Manchmal ist weniger mehr

Fluch oder Segen? Während die einen es zur Königin der Medikamente küren, sind die anderen der Meinung, dass es viel zu häufig verordnet wird und krank macht. Das Antibiotikum.


Mit der Entdeckung des Penizillins begann vor etwa 75 Jahren die Ära der Antibiotika. Erstmals in der Geschichte konnten bakterielle Infektionen beherrscht werden und die Todesstatistik sank beträchtlich. Doch die Bakterien schlugen im Laufe der Jahre zurück. Immer wieder änderten sie ihre Struktur und Zellfunktion und wurden so resistent gegen bestimmte Antibiotika. Dies war so lange nicht problematisch, wie die forschende Pharmaindustrie immer wieder neue Substanzen mit neuen Angriffspunkten entwickelte. Da aber in den letzten zehn Jahren die Quelle innovativer neuer Antibiotika zu versiegen scheint und im stationären wie im ambulanten Gesundheitswesen immer öfter multiresistente Keime diagnostiziert werden, ist zwingend ein Umdenken in der Antibiotikatherapie erforderlich.

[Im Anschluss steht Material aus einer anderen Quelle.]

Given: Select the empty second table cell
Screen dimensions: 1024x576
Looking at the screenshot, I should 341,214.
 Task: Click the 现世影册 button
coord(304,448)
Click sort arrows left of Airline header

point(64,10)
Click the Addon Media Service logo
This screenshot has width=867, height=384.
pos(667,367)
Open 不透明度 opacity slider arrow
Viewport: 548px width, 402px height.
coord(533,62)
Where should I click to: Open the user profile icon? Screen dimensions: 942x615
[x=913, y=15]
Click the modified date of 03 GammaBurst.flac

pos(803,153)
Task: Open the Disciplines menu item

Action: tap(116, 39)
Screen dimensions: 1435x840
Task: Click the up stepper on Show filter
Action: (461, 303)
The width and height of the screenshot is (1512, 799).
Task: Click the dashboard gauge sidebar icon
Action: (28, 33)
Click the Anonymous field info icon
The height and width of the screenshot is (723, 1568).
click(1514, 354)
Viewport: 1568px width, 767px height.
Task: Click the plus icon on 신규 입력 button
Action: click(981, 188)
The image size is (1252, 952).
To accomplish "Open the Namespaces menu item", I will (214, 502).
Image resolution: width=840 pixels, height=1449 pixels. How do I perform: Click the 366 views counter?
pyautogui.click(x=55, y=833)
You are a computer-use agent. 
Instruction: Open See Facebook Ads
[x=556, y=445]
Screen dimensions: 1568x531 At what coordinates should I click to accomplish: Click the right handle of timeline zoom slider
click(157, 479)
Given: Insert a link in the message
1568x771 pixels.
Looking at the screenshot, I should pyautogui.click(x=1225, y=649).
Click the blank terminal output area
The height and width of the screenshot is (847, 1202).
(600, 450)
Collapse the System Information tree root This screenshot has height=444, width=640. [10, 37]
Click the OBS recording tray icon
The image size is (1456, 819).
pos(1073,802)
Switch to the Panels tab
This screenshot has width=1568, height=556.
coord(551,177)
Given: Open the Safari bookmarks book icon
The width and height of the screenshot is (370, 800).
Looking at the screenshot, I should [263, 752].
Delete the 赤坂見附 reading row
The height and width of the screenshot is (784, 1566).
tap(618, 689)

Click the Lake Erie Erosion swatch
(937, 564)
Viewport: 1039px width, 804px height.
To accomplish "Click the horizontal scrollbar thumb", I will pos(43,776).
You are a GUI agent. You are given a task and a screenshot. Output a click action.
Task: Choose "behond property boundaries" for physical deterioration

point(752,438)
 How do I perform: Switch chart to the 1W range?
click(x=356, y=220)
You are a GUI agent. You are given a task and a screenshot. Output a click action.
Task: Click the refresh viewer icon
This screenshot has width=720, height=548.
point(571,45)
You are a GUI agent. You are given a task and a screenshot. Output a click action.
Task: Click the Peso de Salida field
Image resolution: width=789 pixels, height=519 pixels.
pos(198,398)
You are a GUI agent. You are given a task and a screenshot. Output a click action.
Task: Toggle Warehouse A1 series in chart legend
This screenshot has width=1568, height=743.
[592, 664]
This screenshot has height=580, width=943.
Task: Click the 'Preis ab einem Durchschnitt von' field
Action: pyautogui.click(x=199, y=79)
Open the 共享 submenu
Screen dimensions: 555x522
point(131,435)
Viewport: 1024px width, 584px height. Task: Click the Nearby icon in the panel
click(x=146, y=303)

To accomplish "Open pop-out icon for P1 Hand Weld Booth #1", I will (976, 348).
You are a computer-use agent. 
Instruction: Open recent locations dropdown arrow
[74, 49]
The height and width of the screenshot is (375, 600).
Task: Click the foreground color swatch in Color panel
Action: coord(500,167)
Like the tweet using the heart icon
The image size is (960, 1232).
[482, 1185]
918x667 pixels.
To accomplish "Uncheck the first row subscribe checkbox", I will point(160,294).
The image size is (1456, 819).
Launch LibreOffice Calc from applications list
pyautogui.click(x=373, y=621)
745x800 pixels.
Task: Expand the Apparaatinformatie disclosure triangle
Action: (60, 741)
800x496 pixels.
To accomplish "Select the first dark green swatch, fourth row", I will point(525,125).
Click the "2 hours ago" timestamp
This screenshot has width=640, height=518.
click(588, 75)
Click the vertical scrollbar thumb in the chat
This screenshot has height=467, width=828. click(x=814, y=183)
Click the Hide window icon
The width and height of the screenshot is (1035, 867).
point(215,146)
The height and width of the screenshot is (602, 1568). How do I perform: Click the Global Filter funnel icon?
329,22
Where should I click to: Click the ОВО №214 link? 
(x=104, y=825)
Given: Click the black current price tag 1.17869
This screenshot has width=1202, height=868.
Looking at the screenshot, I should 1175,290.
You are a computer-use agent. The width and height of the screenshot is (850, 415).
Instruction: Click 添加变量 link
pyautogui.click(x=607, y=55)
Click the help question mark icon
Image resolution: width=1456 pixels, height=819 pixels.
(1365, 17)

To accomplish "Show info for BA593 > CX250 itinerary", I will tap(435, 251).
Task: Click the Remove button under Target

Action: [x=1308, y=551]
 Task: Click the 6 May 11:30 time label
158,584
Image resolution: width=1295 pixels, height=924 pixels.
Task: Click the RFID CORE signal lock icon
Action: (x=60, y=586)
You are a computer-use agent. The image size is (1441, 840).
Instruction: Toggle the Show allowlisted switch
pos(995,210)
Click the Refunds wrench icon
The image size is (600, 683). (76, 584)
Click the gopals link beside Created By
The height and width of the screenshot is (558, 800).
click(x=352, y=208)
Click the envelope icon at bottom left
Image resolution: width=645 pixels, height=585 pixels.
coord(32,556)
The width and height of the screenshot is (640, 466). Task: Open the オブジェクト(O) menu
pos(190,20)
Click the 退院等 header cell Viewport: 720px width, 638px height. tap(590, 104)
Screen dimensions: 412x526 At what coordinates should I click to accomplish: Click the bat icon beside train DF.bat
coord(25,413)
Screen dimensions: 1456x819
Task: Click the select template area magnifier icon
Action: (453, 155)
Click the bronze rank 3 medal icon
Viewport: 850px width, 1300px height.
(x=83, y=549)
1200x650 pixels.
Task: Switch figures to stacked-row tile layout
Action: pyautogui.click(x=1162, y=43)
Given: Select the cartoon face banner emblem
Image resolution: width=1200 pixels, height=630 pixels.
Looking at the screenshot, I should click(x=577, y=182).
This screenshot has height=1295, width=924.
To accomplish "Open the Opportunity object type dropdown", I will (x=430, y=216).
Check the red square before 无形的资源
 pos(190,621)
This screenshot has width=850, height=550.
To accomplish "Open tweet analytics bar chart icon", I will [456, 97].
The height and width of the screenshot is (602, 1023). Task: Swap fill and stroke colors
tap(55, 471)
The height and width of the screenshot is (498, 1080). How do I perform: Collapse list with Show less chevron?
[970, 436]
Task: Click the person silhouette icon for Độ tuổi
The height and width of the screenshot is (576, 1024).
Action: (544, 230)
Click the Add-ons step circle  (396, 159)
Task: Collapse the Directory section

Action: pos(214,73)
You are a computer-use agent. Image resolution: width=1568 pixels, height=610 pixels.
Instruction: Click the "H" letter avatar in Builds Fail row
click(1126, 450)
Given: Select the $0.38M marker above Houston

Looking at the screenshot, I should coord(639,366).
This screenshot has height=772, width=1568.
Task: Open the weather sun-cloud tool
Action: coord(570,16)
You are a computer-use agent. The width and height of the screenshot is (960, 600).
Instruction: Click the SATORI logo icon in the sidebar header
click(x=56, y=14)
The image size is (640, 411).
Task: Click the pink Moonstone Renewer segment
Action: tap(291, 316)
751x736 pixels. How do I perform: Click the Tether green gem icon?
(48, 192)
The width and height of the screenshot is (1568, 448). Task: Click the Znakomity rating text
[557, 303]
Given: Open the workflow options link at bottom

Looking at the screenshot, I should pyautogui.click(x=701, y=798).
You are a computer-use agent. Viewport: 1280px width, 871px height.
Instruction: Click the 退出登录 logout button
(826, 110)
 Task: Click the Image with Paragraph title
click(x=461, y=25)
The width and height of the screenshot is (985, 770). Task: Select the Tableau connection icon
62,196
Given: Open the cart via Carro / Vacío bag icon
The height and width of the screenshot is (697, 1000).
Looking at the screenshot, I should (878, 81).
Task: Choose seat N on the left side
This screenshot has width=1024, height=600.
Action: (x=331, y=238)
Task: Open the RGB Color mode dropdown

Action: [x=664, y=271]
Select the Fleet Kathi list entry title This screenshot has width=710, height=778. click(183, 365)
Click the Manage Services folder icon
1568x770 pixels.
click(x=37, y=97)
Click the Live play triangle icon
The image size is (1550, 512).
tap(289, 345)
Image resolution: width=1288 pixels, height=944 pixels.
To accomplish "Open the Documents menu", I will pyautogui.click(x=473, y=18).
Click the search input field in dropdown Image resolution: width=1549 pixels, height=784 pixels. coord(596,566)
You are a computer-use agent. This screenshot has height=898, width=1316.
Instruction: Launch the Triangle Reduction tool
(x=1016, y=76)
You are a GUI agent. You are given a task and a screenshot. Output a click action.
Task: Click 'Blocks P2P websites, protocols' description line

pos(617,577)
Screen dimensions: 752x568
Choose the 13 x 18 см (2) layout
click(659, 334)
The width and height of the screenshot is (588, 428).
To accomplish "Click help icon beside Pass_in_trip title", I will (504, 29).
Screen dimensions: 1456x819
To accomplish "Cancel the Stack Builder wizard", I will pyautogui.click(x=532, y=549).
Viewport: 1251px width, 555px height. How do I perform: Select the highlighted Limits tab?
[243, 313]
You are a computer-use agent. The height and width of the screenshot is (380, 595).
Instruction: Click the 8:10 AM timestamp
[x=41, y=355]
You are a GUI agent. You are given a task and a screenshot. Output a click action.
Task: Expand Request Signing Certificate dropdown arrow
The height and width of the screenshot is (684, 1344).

Die wichtigste Aufgabe des Gesundheitswesens ist hierbei, die Ursachen der Resistenzentstehung zu betrachten und die richtigen Schlüsse daraus zu ziehen.

Je häufiger und länger Bakterien mit bestimmten Antibiotika Kontakt haben, je größer ist die Wahrscheinlichkeit, dass sie sich so verändern, dass sie überleben können. Deshalb sollten Antibiotika so selten und so kurz wie möglich eingesetzt werden.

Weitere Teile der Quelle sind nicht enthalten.